Saved data entries
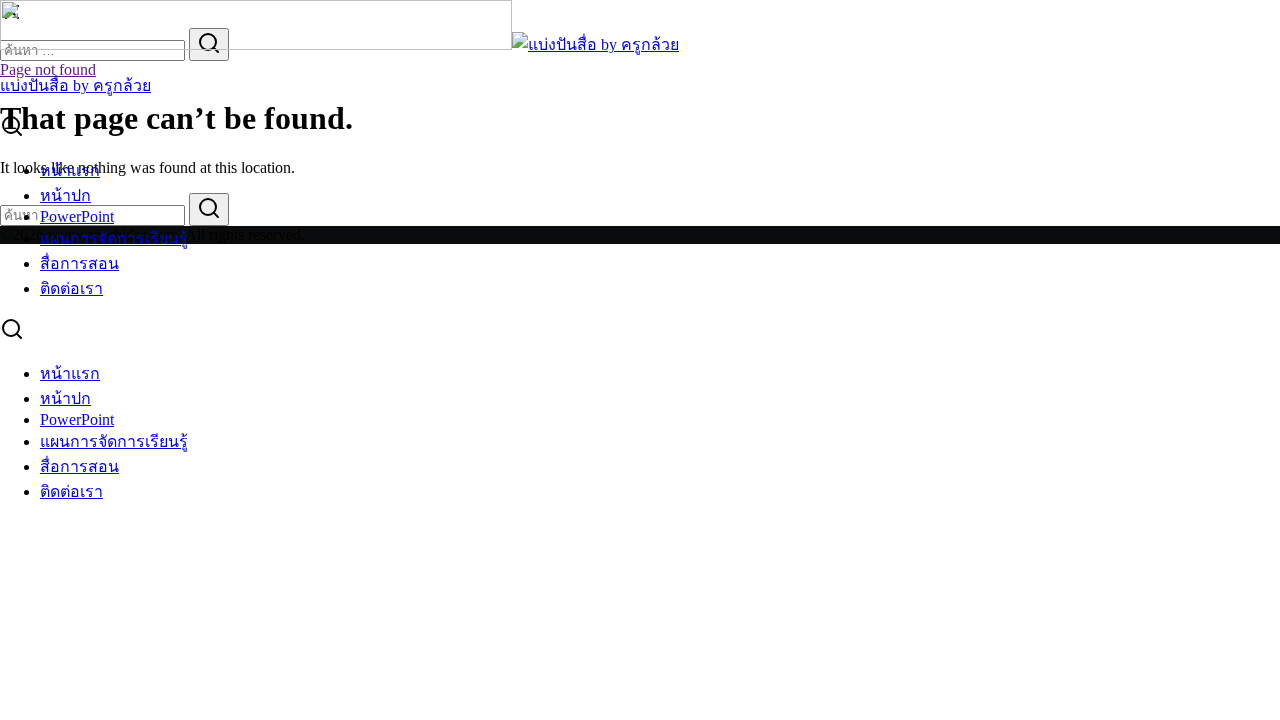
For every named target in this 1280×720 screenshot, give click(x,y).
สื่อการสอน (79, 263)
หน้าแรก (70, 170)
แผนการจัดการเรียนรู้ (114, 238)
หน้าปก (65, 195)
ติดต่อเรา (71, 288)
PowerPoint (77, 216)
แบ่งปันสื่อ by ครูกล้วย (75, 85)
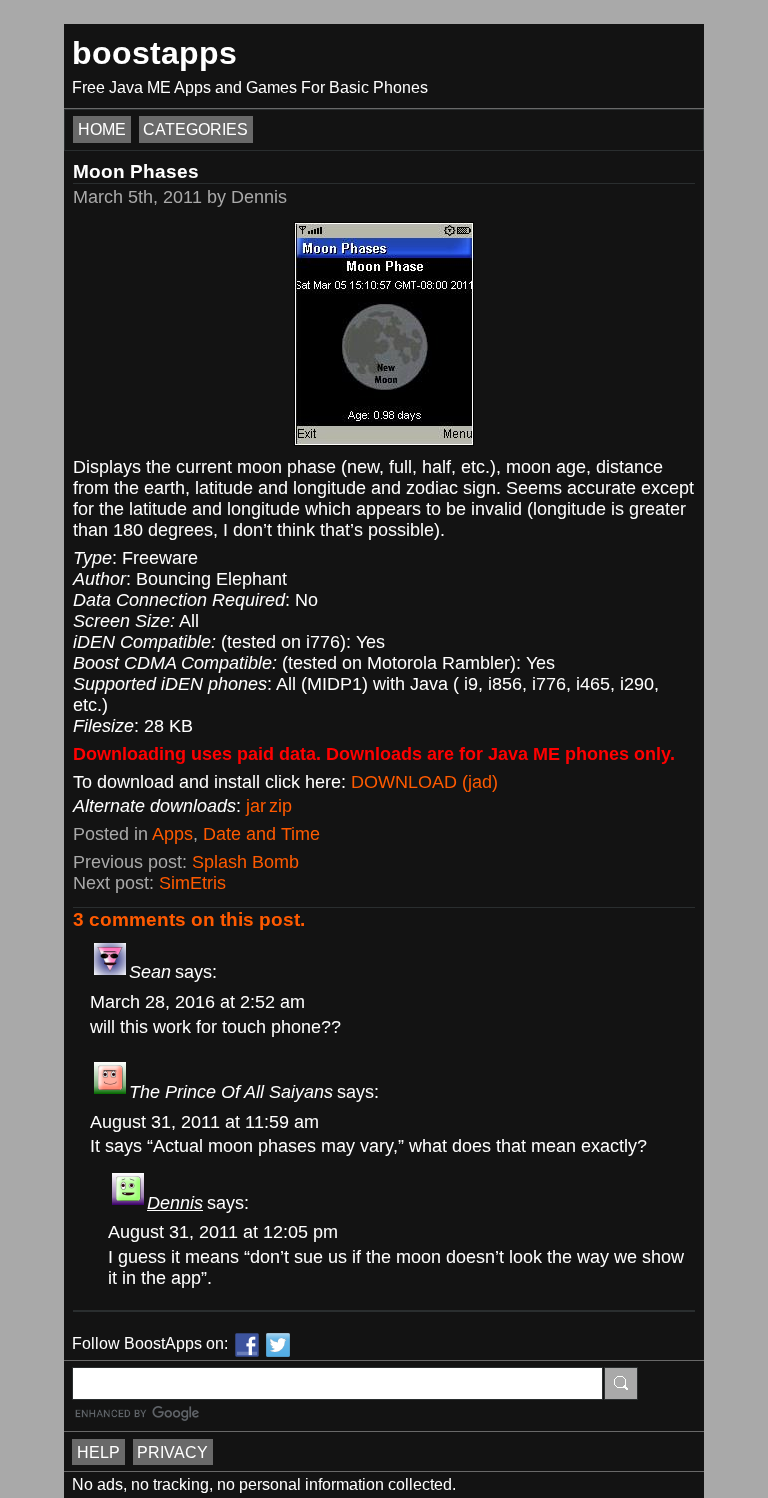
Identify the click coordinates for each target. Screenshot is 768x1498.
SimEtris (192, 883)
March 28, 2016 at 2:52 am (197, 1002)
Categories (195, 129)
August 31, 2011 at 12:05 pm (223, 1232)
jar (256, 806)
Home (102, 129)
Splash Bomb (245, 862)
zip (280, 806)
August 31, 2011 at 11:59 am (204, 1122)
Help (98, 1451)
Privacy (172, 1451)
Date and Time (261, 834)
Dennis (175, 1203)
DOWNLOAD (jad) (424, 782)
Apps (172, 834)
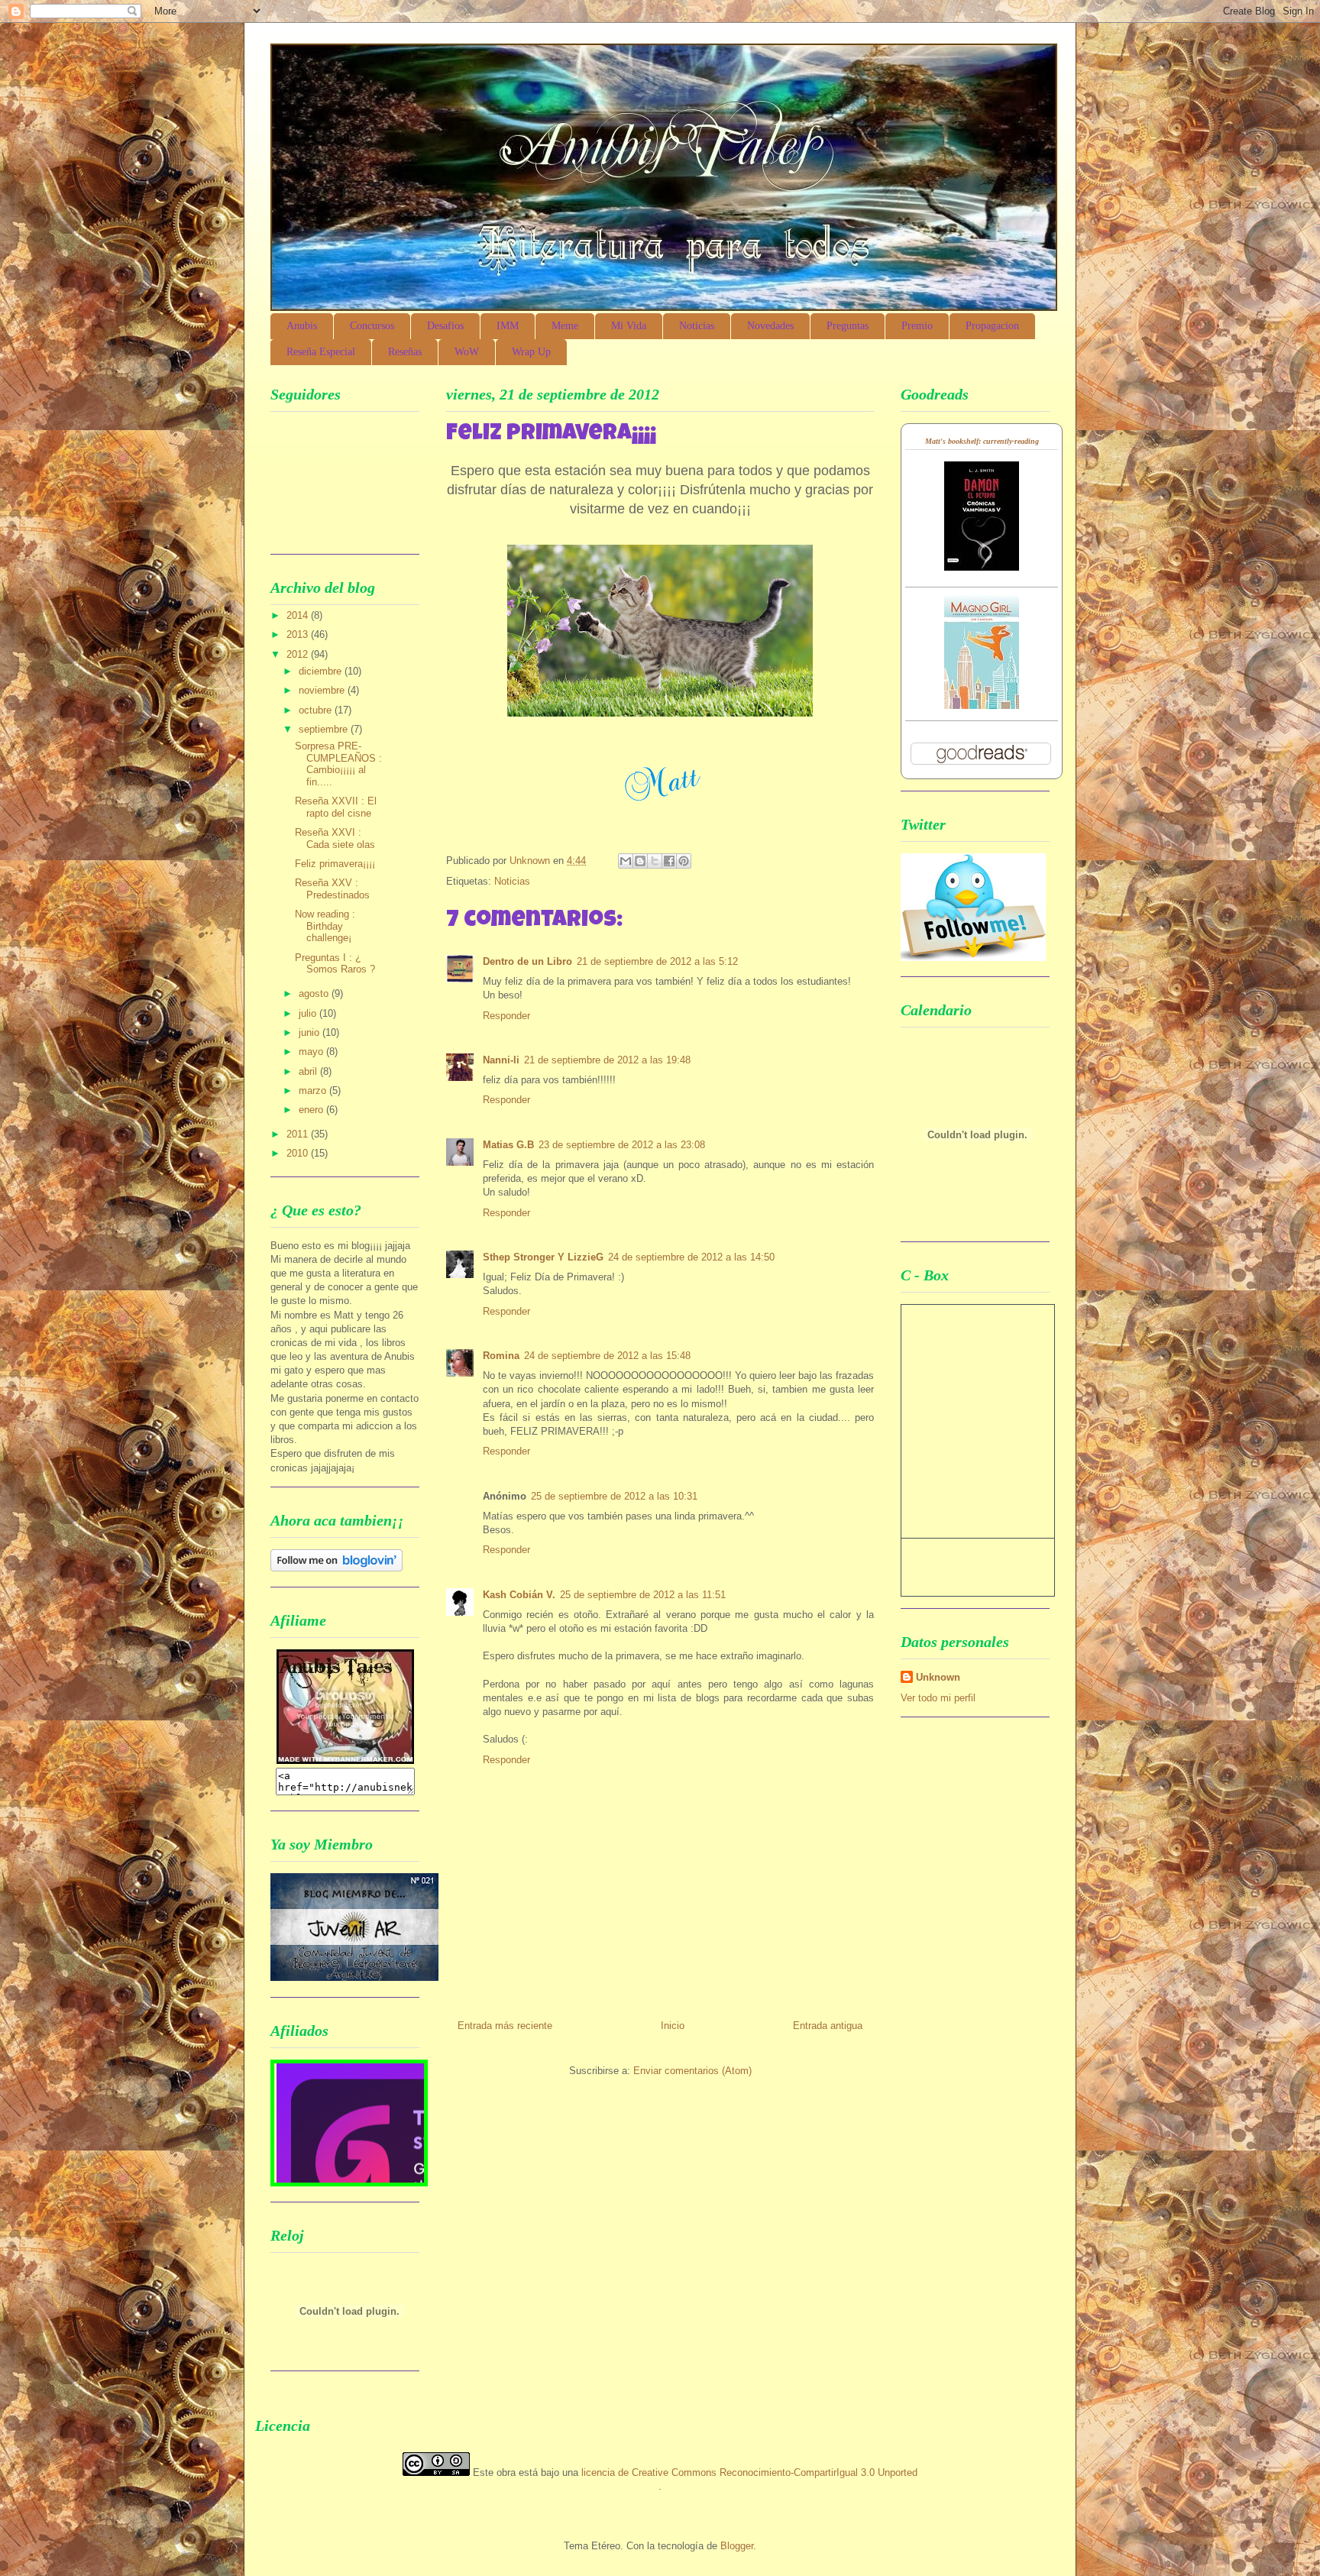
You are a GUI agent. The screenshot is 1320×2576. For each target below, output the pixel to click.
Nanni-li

**Task goal**
Line by line, retype the records above exactly, minus the images.

**Task result**
For every named target in this 1280×720 screenshot, give click(x,y).
สื่อการสอน (79, 263)
หน้าแรก (70, 170)
แผนการจัดการเรียนรู้ (114, 238)
หน้าปก (65, 195)
ติดต่อเรา (71, 288)
PowerPoint (77, 216)
แบ่งปันสื่อ by ครูกล้วย (75, 85)
Identify the click coordinates for each target. Screenshot is 768x1498.
SimEtris (192, 883)
March 28, 2016 at 2:52 am (197, 1002)
Categories (195, 129)
August 31, 2011 at 12:05 pm (223, 1232)
jar (256, 806)
Home (102, 129)
Splash Bomb (245, 862)
zip (280, 806)
August 31, 2011 at 11:59 am (204, 1122)
Help (98, 1451)
Privacy (172, 1451)
Date and Time (261, 834)
Dennis (175, 1203)
DOWNLOAD (jad) (424, 782)
Apps (172, 834)
You are a GUI agent. The screenshot is 1320×2576. For each target below, output the pixel to click.
Nanni-li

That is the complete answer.